Miguel de Soracoiz no aprendió nunca a leer, porque desde muy niño su único libro fue el arado. Pero no perdió tampoco nunca la oportunidad de escuchar a cualquier juglar que, camino de Santiago adelante, cruzase cerca de su pueblo.
Y de todas las historias que aquellos cansados y especiales peregrinos contaban a cambio de un poco de pan y una jarra de vino, las que más le gustaban eran aquellas que narraban las increíbles aventuras que vivieron los caballeros que siguieron al rey Sancho para luchar en las Navas.
Por ejemplo don Antón de Napal, del que se decía que era tan gordo que había agotado el hierro de todas las minas al tejer la cota de malla con la que procuraba proteger su descomunal cuerpo. O don Pedro de Larumbe, que era tan pequeño que para no perderse en el interior de su armadura debía sujetar brazos y piernas desde dentro con unas cuerdas, igual y aun mejor que los titiriteros, pues tenía tan controlado ese complicado juego de tirar y recoger extremidades que más de un enemigo perdió su cabeza mientras –muy imprudentemente- se reía de la extraña forma de moverse de su adversario.

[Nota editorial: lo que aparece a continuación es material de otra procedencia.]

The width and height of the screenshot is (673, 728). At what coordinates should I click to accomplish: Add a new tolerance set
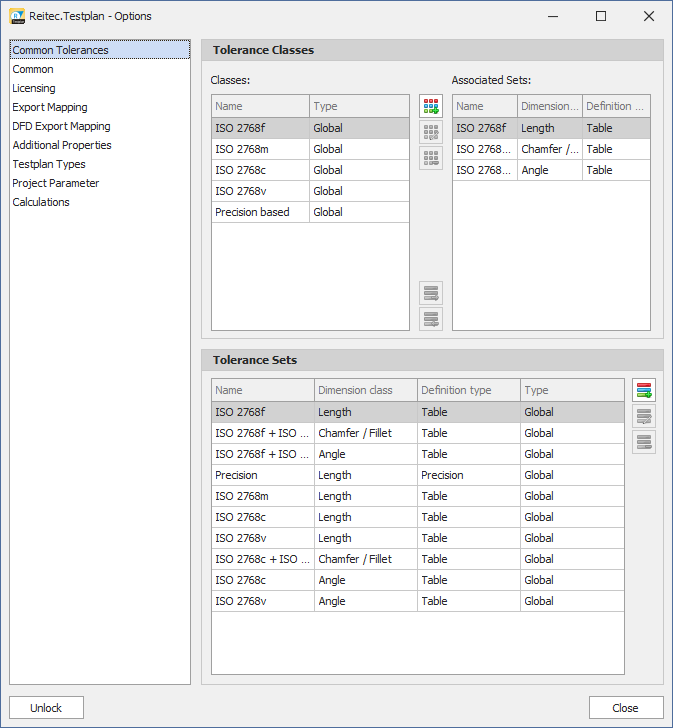click(644, 391)
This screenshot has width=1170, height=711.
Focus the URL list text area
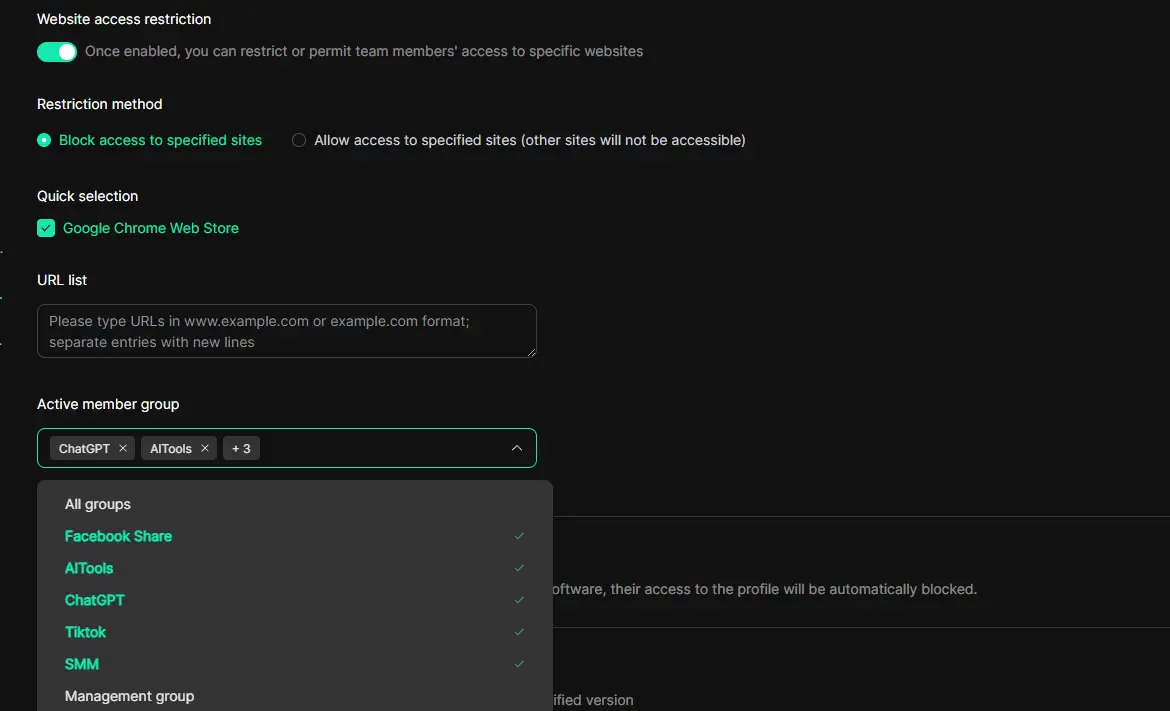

Pero sin duda su preferida era la de don Lope de Gardalain, cuya desusada táctica era al parecer dejarse rodear por seis, siete u ocho contrincantes y, cuando ya los tenía a todos a la distancia justa de su acero, ponerse a girar sobre sí mismo como un demonio, de tal modo que las cabezas iban cayendo a su alrededor como por ensalmo. No en vano su espada llevaba el nombre de “Segadora”, lo cual le convertía a ojos de Miguel en una especie de colega de oficio, pues no en vano él pasaba toda la jornada manejando una hoz con la mano derecha y con la mano izquierda protegida por la zoqueta, como si empuñase un escudo o, aún mejor, una lujosa adarga.
Sí: al tórrido sol de julio cada espiga se le figuraba un moro con turbante coronado, cada apretada gavilla un montón de infieles que enviar al Infierno; así que una noche recogió todos sus aperos de labranza y se los llevó al herrero, que a cambio de un saco de trigo los fundió en su fragua para derramar luego el metal al rojo vivo en un tosco molde de espada comprado a algún soldado necesitado en el mercado de Puente la Reina.

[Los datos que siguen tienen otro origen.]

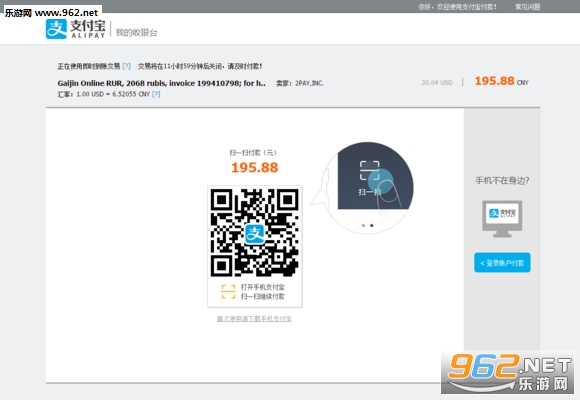The width and height of the screenshot is (580, 400).
Task: Click the computer monitor Alipay icon
Action: tap(502, 219)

Cierto que era bastante pesada y no tan brillante como las que alguna vez había visto blandir a la guardia real, pero a él se le antojaba la mejor espada del mundo, y mucho más merecedora del nombre de “segadora” que aquella otra de don Lope, pues al fin y al cabo su tajo sí que estaba formado por el de las hoces, las azadas y los dalles más afilados de las que pudo disponer.
Se veía tan capaz de cambiar el tallo de las espigas por el cuello de los almohades, que no tardó en imaginar también a uno de esos juglares que tanto le gustaba escuchar, enhebrando los fantásticos hechos de armas del caballero-labrador, que de maitines a vísperas había pasado de doblar su espalda en el surco, a hacer abrevar en sangre enemiga a su aún inexistente montura.

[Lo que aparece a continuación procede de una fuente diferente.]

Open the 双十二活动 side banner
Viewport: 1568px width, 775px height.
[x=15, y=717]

Tan absorto andaba en sus ensoñaciones que no se dio cuenta de que era rodeado por cuatro caballeros de aquellos que nunca salen en las canciones y que son gran mayoría dentro de su oficio y estado: los ladrones de cosechas como la recién terminada de recoger en Soracoiz.
Cuando al fin se apercibió de lo que ocurría, comenzó a dar vueltas sobre sí mismo a toda la velocidad que sus gastadas alpargatas le permitían, girando y girando mientras blandía a la vez su espada segadora de negro y pesado hierro, que se partió por la mitad en cuanto una de las de brillante acero de los merodeadores la golpeó con fuerza.